I think I'm getting there with the blending of channels/filters. This is straight SII in red, Ha in green, and OIII in blue, but I found I had to boost the SII and OIII by 7.5 times the Ha to get the nebulosity to start showing some blues and yellows instead of all green. I just did this with PixelMaths. No playing with channels or hues afterwards. Obviously, because of boosting the R and B channels so much, the stars go that magenta colour and it's very apparent why they're always these colours in the Hubble images. I might go back and try to figure out how to blend in stars a bit more natural coloured with PixInsight.

Probably not the best image scale for this target, but it was in the right part of the sky at the right time.
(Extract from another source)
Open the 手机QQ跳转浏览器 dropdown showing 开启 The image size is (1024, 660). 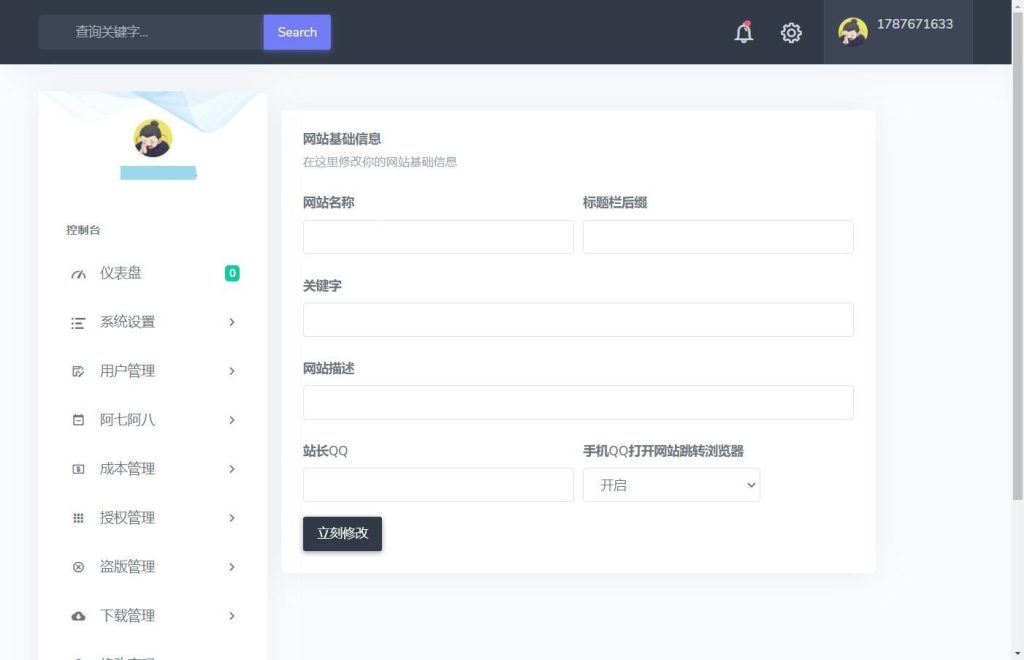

Comments/critiques/advice very welcome please.

Ross G
19-05-2012, 07:49 AM
Great effort Troy.

You've brought out some nice detail.


Ross.

multiweb
19-05-2012, 03:54 PM
Cool! I'm working on a NB widefield of this one as well. Looks like so far I have he same colors you got. Nice one :thumbsup:

troypiggo
19-05-2012, 07:23 PM
Thanks guys. Looking at this again, the stars do kinda spoil it, don't they. Need to figure this out.

multiweb
19-05-2012, 08:02 PM
I find that if you get the stars from the 1:1:1 blend when everything else is green you get good star colors. Then you push your colors and the last step do a Reduce Noise in PS. That whites out all the stars then put the Original stars as color and you get rid of all the pink bits.

strongmanmike
20-05-2012, 08:43 AM
The Prawn colours are lovely, deal with the stars and you will have a great shot there :thumbsup:

Never let other images put you off from posting :thumbsup:

"Every eye is an eye, when you're doing the surgery there that is just as important as if you were doing eye surgery on the prime minster or the king."

Mike

h0ughy
20-05-2012, 08:53 AM
the prawns a tad green but then its not over cooked ;) - fantastic, love what you have got

RobF
20-05-2012, 11:46 AM
Yep, keep posting please Troy. Not a hint of spamming here - we're all astro tragics hanging out for the next fix remember! :P

Like how the image has come together, and info on relative stretches vs Ha interesting. Does that mean we should be collecting 7 times as much SII and OIII than Ha?:question:

troypiggo
20-05-2012, 12:44 PM
Thanks mate. That's what I'm experimenting with. Wondering if it's 7 times longer subs (or some fraction of that), or 7 times as many subs of same length.

RobF
20-05-2012, 04:32 PM
I guess the other way of attacking it might be some sort of numeric estimate of signal to noise ratio. Then use usual means to get sufficient SNR for SII and OIII vs Ha (dependent on skyglow coming through bandpass for each filter, exposure length, total exposure time, value of Drachma, etc!)

multiweb
20-05-2012, 04:40 PM
I suspect that good enough is just that. If you have enough SNR with your Sii and Oiii to stretch without bringing up too much noise in those channels then you can bring up their levels to your Ha. Or meet half way. Lower the Ha and reach up with Sii and Oiii. Regardless of what colour your original blend turns out to be, which is mostly green anyway, your ability to bring up the colors Red and Blue from the other channels will only depend on how much data quality data is in there. Not its strength. If it's not noisy and you have a reasonable SNR then it's good enough IMHO.